_INSTRUCTIONS_
1 – From the post about Liquid and bitcoin, copy the words between "I suspect the" and "own market niches.", inclusive.
2 – In the post about Liquid and bitcoin, why might users in areas with human rights violations prefer ECash?

_EXTRACT TO READ_
What does that mean for users? FWIW I personally feel more comfortable holding spending sats in a Liquid wallet than an ECash mint or even a self-custody Lightning wallet, especially for larger business transactions. Some users, especially those in areas with human rights violations might prefer ECash due its superior privacy. But every user should make that decision for themselves based on their needs. Security is about economics and there is no one size fits all.
I suspect the underlaying issue that people are trying to point out is that Liquid is a single federation and as such a potential point of centralization for bitcoin. A totally valid argument. While this is true today, I believe we will see multiple sidechains and other federations such as Fedimints, Cashu mints and Ark based wallets all competing with each other as fees go up and as demand for bitcoin as a medium of exchange increases. I suspect all these solutions will find their own market niches.
I am also hopeful for further decentralization of Boltz servers as multiple companies can now host the open source code and provide interoperable submarine swap apis for client apps using the various layers of bitcoin.
All these experiments are good for bitcoin and the cross pollination of ideas will further strengthen the network. Some of these experiments will fail, and I appreciate critical discussion. They keep us honest. And some people even have vested interests to see certain experiments fail. That’s fine. But we should be careful to not adopt cancel culture if we don’t like an experiment. Especially if that experiment does not require an action or a soft-fork from our part. If you down that path, you start acting like a little tyrant, making demands of others. If you were really in favor of freedom, you’d allow others to take responsibility based on their own needs, not yours.

_RECORD SET_
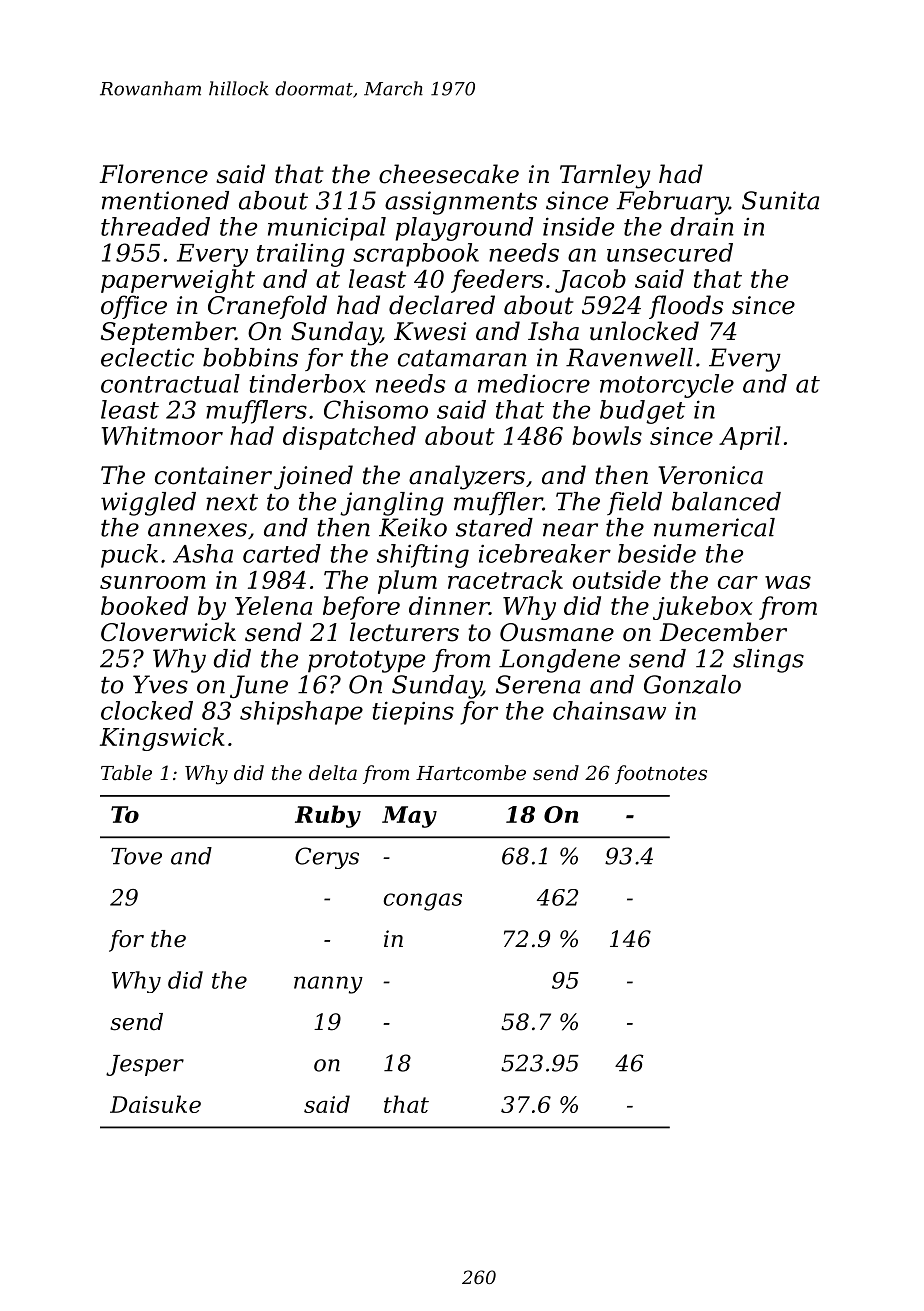  What do you see at coordinates (644, 331) in the document?
I see `unlocked` at bounding box center [644, 331].
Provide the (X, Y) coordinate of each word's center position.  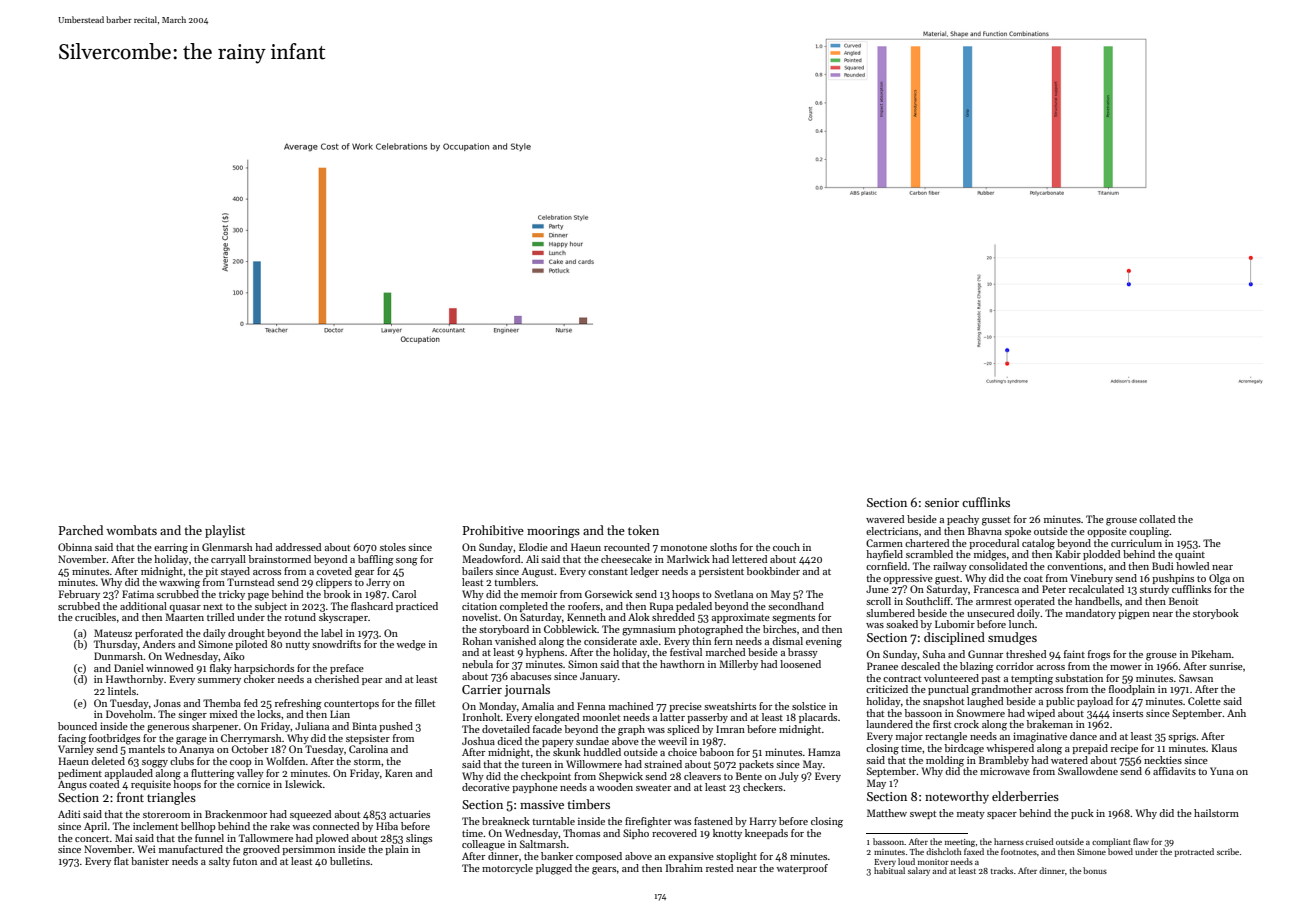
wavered (885, 519)
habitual (889, 870)
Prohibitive (493, 530)
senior (942, 502)
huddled (602, 752)
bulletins (350, 861)
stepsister (368, 739)
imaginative (1040, 737)
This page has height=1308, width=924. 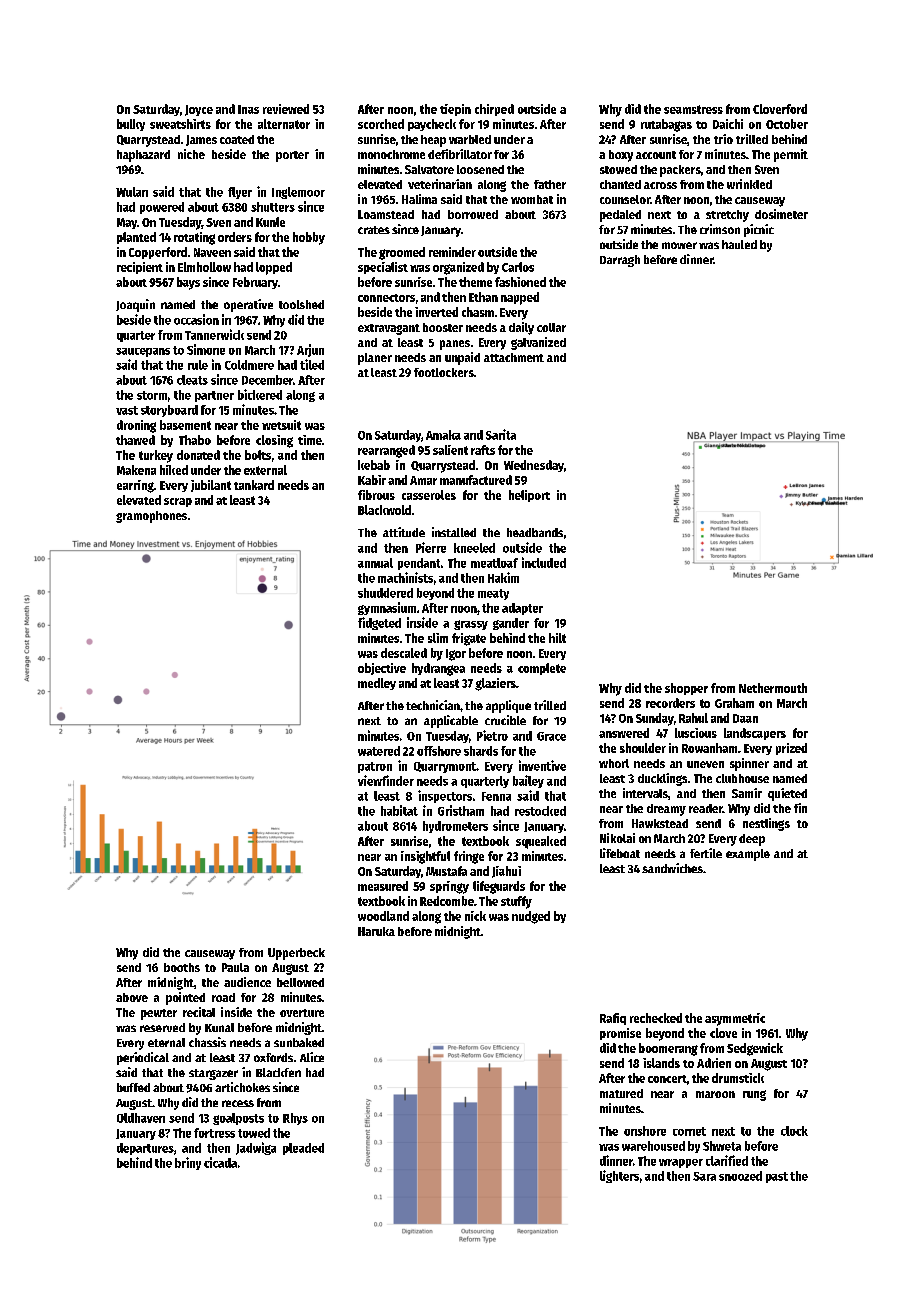 What do you see at coordinates (141, 1118) in the page?
I see `Oldhaven` at bounding box center [141, 1118].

_ANSWERS TO THE EXERCISE_
1 –
I suspect the underlaying issue that people are trying to point out is that Liquid is a single federation and as such a potential point of centralization for bitcoin. A totally valid argument. While this is true today, I believe we will see multiple sidechains and other federations such as Fedimints, Cashu mints and Ark based wallets all competing with each other as fees go up and as demand for bitcoin as a medium of exchange increases. I suspect all these solutions will find their own market niches.

2 – Because of its superior privacy.